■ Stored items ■
BEGIN

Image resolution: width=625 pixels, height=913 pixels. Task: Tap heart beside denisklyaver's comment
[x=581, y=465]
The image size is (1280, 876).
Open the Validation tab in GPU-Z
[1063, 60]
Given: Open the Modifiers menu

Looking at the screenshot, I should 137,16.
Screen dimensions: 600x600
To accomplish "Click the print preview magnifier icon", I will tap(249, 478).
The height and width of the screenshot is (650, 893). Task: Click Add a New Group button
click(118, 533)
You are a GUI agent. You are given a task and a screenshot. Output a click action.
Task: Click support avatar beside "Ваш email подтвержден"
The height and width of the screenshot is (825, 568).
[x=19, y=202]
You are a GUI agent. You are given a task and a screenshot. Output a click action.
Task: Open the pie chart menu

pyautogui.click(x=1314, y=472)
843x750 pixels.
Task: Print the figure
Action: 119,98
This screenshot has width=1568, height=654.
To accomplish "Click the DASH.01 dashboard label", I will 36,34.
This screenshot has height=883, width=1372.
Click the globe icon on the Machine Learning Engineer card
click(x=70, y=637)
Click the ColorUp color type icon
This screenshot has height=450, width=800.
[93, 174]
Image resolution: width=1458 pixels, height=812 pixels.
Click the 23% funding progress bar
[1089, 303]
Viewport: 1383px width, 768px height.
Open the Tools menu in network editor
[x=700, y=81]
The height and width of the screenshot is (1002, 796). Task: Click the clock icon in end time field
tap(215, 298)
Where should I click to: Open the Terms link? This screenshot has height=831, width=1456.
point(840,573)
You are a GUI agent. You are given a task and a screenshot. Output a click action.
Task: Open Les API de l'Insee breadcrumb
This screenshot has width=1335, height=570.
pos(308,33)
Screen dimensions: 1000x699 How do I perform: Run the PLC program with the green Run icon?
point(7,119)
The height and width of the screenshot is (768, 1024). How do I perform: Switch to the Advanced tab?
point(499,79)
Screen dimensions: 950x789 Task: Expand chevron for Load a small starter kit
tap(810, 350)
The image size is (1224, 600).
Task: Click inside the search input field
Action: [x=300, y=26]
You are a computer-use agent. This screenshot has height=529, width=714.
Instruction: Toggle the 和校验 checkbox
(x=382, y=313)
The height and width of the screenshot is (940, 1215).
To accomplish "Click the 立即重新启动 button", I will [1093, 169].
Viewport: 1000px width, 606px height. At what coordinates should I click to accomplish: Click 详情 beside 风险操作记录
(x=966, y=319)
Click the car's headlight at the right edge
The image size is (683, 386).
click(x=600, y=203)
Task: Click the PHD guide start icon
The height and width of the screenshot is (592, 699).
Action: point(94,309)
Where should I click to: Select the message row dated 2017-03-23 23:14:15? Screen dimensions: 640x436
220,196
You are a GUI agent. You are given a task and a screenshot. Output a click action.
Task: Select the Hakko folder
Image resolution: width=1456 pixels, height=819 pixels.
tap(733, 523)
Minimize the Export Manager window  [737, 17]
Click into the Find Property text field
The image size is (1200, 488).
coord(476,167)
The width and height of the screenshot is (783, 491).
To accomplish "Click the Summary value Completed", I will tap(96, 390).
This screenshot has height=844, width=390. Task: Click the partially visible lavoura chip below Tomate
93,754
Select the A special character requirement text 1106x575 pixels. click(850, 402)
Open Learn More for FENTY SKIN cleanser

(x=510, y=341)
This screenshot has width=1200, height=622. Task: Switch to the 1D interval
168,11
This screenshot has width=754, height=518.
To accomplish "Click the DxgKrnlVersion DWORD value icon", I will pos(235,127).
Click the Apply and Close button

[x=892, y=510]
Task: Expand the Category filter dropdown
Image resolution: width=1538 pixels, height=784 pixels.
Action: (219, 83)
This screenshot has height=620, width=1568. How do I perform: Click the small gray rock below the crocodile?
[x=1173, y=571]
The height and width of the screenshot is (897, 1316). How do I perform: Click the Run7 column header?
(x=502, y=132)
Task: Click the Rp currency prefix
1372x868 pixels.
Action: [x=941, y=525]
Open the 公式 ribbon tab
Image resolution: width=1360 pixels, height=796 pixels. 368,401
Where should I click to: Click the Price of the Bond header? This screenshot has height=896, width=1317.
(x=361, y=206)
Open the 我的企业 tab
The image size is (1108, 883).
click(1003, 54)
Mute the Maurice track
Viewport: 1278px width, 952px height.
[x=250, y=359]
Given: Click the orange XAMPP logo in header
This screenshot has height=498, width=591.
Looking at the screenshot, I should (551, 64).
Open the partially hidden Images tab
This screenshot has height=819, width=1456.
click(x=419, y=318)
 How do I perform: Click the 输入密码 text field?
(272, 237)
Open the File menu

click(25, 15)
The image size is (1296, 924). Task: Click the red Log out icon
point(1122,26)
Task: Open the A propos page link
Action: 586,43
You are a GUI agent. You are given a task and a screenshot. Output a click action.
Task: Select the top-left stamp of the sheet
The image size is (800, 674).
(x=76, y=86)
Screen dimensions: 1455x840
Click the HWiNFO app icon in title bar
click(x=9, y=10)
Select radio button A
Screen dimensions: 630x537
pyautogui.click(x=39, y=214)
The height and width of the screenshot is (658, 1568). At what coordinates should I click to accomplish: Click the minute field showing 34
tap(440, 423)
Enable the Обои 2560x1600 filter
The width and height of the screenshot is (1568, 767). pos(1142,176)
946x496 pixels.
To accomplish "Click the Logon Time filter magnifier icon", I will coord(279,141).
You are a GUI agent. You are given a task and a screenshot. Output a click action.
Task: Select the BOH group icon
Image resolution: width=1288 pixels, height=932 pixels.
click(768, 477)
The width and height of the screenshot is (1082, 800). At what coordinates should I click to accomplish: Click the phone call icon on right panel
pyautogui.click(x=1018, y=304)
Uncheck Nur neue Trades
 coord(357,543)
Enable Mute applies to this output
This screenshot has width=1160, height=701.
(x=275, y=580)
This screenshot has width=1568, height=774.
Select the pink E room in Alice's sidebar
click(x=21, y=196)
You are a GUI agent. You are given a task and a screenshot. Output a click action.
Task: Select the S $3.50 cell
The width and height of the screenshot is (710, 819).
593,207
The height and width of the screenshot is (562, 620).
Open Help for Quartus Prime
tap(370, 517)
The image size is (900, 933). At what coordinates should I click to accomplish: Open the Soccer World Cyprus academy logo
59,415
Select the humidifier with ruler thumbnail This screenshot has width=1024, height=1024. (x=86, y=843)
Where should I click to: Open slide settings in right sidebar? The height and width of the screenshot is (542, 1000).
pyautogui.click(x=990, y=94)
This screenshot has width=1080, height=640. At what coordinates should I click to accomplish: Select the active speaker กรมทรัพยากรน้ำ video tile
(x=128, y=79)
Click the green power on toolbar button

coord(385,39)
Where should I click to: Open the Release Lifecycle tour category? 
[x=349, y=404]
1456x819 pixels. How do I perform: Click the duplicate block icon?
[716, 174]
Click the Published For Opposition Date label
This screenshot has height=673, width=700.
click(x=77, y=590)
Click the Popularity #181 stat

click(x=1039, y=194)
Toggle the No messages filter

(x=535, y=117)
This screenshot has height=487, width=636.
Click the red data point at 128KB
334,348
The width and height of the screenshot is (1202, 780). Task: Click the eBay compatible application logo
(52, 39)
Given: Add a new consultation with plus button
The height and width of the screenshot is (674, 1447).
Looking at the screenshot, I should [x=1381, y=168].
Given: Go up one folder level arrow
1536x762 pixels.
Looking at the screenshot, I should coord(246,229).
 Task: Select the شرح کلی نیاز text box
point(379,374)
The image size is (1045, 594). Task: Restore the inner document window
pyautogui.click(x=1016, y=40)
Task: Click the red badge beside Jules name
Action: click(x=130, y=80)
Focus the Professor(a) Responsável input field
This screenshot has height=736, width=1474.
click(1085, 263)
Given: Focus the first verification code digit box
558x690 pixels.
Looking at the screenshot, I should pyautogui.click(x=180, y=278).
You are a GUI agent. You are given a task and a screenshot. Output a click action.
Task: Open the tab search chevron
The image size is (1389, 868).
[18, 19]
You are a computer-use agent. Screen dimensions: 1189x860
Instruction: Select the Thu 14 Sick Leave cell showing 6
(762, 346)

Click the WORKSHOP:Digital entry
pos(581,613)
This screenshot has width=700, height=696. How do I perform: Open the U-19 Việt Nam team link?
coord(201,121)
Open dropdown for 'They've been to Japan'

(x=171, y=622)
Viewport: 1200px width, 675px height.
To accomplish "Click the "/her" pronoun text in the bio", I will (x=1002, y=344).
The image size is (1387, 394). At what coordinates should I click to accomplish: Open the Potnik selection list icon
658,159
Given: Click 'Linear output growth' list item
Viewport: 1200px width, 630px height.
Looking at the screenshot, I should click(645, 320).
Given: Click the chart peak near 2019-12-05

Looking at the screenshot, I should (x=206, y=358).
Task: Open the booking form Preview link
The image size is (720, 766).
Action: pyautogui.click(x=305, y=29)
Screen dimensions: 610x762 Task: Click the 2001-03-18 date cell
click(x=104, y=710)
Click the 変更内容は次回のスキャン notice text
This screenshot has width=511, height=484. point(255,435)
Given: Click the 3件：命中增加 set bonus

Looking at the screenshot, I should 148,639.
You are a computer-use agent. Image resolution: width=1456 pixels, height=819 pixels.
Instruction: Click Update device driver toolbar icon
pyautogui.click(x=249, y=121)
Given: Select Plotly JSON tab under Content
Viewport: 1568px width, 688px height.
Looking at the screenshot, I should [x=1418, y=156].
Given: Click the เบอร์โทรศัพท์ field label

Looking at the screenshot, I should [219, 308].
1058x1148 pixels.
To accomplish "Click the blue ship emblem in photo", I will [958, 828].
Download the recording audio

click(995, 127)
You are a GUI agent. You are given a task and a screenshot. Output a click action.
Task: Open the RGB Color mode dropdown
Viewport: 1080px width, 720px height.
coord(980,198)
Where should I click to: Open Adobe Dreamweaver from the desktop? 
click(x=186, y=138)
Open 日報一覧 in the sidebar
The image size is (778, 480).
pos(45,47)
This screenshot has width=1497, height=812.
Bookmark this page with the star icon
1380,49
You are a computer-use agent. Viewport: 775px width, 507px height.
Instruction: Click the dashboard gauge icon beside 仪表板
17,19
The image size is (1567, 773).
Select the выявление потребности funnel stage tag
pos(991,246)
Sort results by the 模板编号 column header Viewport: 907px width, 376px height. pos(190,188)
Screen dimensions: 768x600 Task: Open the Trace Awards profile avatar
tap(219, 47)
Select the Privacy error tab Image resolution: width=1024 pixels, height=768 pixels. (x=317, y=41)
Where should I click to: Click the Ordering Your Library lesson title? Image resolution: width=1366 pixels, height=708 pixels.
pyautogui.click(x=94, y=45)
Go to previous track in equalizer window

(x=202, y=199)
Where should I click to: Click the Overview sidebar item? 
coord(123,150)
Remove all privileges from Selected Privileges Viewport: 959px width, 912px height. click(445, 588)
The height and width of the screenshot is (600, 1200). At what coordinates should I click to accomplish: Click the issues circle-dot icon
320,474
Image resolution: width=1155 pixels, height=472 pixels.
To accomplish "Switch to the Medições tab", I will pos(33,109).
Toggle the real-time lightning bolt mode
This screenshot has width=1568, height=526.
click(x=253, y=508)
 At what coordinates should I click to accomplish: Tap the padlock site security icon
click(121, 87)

END

■ Problem statement ■
An exact copy of the lines from the one containing "Toggle the real-time lightning bolt mode" through the end of the entries is required, and nothing beyond them.

■ Your solution ■
Toggle the real-time lightning bolt mode
This screenshot has width=1568, height=526.
click(x=253, y=508)
 At what coordinates should I click to accomplish: Tap the padlock site security icon
click(121, 87)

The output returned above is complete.